MHC-II genotype constrains the landscape of cancer mutations in individual tumors
Given observed bias for cancer mutations to be poorly presented by human MHC-II (Figure 3A), we hypothesized that MHC-II genotype could influence patient-specific mutation probability. To explore this hypothesis, we intersected occurrence of mutations with potential of an individual to present those mutations as quantified by their PHBR-II score. PHBR-II scores were separated into two groups: those that corresponded to observed mutations and those that corresponded to unobserved mutations (Figure 4A). Consistent with our hypothesis, we observed a large upward shift in PHBR-II distribution for the observed mutations as opposed to the unobserved mutations. As mutations become less presentable (higher PHBR-II), the probability of mutation increases significantly (Figure 4B), with the most pronounced increase occurring at lower PHBR-II scores.

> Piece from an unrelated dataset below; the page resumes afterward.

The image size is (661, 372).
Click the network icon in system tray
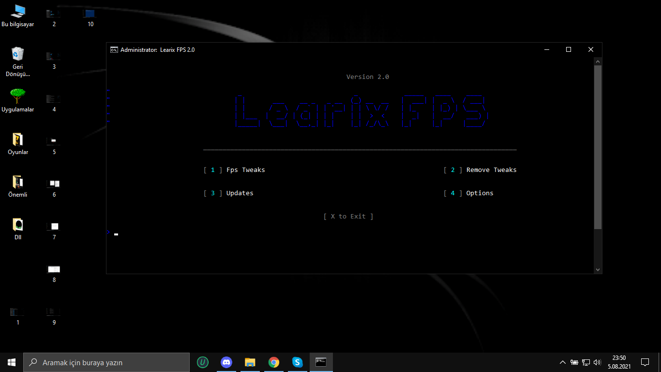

Next, we used a logistic regression with non-linear effects to model the relationship between MHC-II genotype and the probability of observing a recurrent somatic mutation in a pan-cancer setting. We found a substantial increase in odds of acquiring a mutation as PHBR-II scores increased (OR=1.23, p < 9.9e-58, Table 1). Importantly, passenger mutations, established non-driver mutations (Table S4) and germline polymorphisms did not exhibit the same increase (OR=1.00, OR=0.99 and OR=0.99 respectively, Table 1). In addition, the OR decreased when less stringent HLA type calls were used (OR=1.20), suggesting the importance of accurate HLA typing. Since the immune environment can vary considerably across tissue sites, we revisited our analysis for each tumor type separately (Figure 4C, Table S5). Twelve of the eighteen tissues had significant positive ORs (p <0.05) after multiple testing correction. Similar to MHC-I, MHC-II genotype had the strongest effect in thyroid cancer; however, the effects of MHC-II were even greater than MHC-I (OR=2.63 versus OR=2.21, considering only thyroid cancer patients with confident MHC-I and MHC-II typing) (Figure 4C).
Table 1:
MHC-II PHBR | |||
---|---|---|---|
Odds ratio | 95% CI | P-value | |
≥2 mutations | 1.23 | (1.19, 1.26) | 9.9e-58 |
Passenger mutations | 1.00 | (0.94, 1.06) | 0.99 |
Non-driver mutations | 0.99 | (0.96, 1.04) | 0.96 |
Germline variants | 0.99 | (0.99, 0.99) | 5.8e-07 |
MHC-II works together with MHC-I to influence mutation probability in individual tumors
We previously established the influence of germline MHC-I genotype on the probability of observing specific mutations in tumors (Marty et al., 2017). To assess the combined influence of MHC-I and MHC-II on mutation probability, we evaluated the correlation between PHBR-I and -II scores across recurrent cancer mutations. The range and distribution of PHBR-I and -II scores differs substantially (Figure S5A), and while lower PHBR scores are indicative of more effective presentation in both cases, the range of values where most presentation takes place is expected to differ as MHC-II binds peptides with lesser stringency for peptide affinity and more promiscuity than MHC-I. These differences suggest the potential for MHC-I and MHC-II to contribute to presentation and thus constrain mutation probability in complementary ways. Indeed, we observed only a weak positive correlation between PHBR-I and -II score distributions across recurrent cancer mutations (Spearman rho=0.36; Figure 5A, Figure S5B). Consequently, we modeled the relationship between the probability of observing a mutation and both classes of PHBR scores across the 1,018 recurrent mutations (Figure 5B). Mutations with low PHBR scores (effective presentation) for either class had a much lower probability of being observed in tumors than mutations that had high PHBR scores (poor presentation) for both classes.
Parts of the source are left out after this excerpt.